Klássicos: Avatar


Por António M. Silva

Mal a Ana e o André me fizeram o convite para escrever um Klássico, comecei logo a pensar nisso. Primeiro tentei desvalorizar o assunto, assim como quem não quer a coisa, depois depois fiquei ligeiramente obcecado e acabei a pensar nisso enquanto cozinhava. Foi mais ou menos nessa altura que me decidi que tinha que escrever sobre o Avatar, por isso quando vocês lerem isto, já tem uma semana. Espero que ainda faça sentido.

Não sei se terei necessariamente uma história com o disco. A história que tinha com o Bitches Brew do Miles Davis, essa tinha alguma piada – dentro da proverbialidade que uma história de pai e filho tem. E claro que podia ser qualquer outra coisa, daquelas que ninguém conhece nem nunca ouviu, mas a verdade qualquer outra coisa já veio demasiado tarde na minha vida para os olhar já com saudade de klássico.

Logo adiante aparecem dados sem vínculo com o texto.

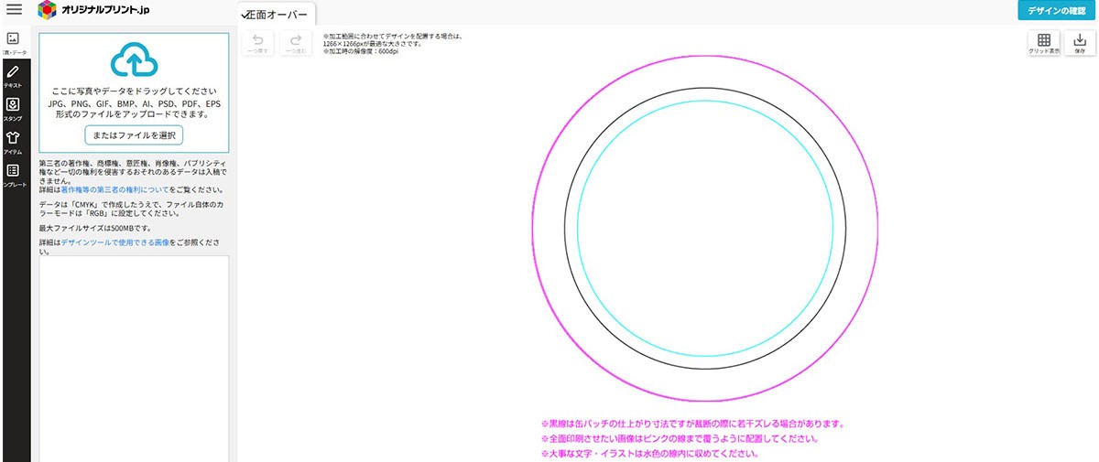Click the オリジナルプリント.jp logo
Image resolution: width=1099 pixels, height=462 pixels.
tap(94, 10)
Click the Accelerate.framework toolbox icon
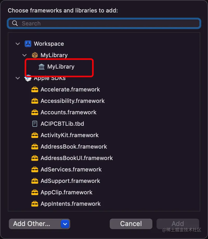Screen dimensions: 208x239 [x=35, y=89]
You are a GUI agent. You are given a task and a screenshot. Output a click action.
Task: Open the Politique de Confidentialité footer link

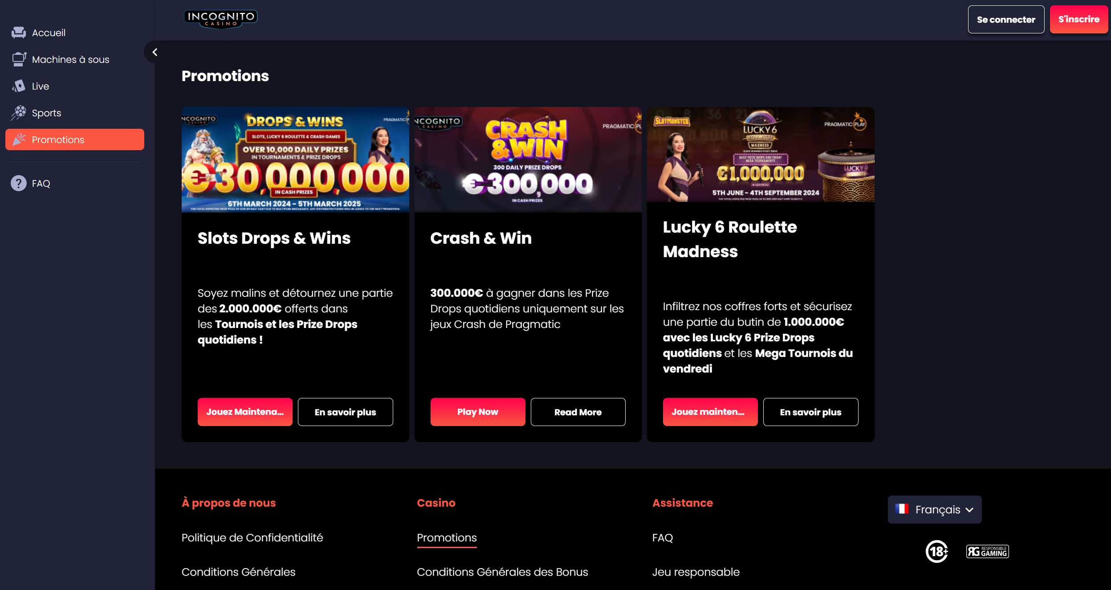252,537
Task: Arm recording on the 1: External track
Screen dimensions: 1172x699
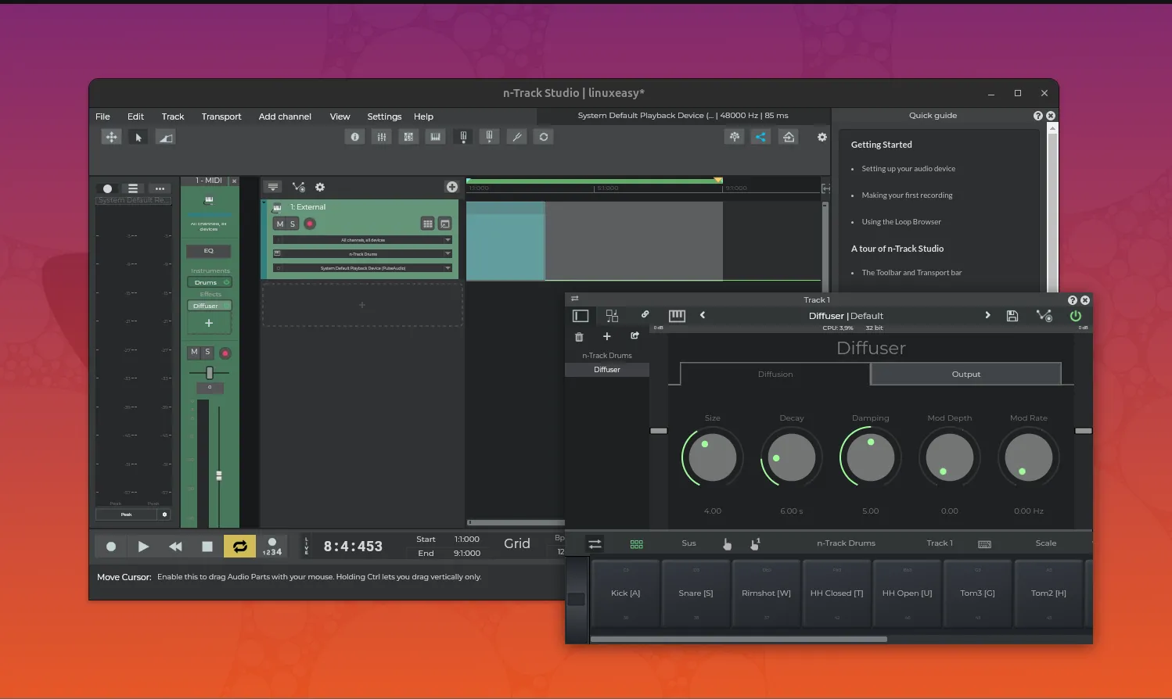Action: click(310, 224)
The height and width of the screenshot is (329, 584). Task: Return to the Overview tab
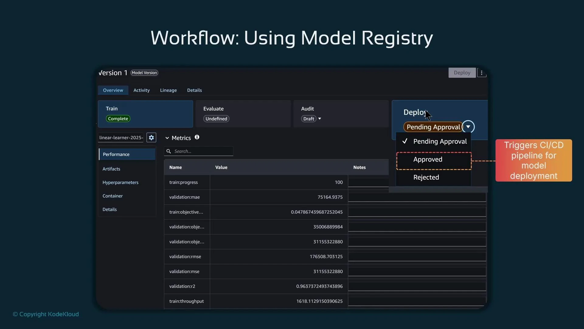(x=113, y=90)
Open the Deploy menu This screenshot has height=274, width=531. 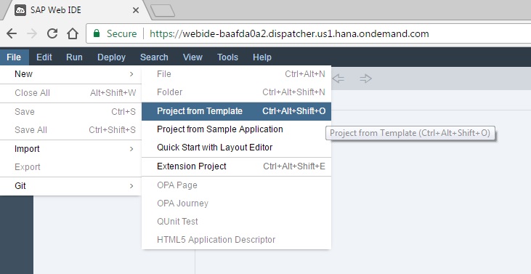click(111, 57)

Não, a história é banal e como diria o Alexandre Botelho, leva Ventil e meio a contar. Foi algures em 2006, que alguém no meu me falou deles. Isto porque eu lhe tinha dito que gostava de rock progressivo. “Sim, gosto de Genesis, Jethro Tull, isso tudo”. Em resposta ele recomendeu-me especialmente o “Avatar. Comets on Fire. É fácil de lembrar”. Dois dias depois, eu tinha encontrado um novo Phil Collins.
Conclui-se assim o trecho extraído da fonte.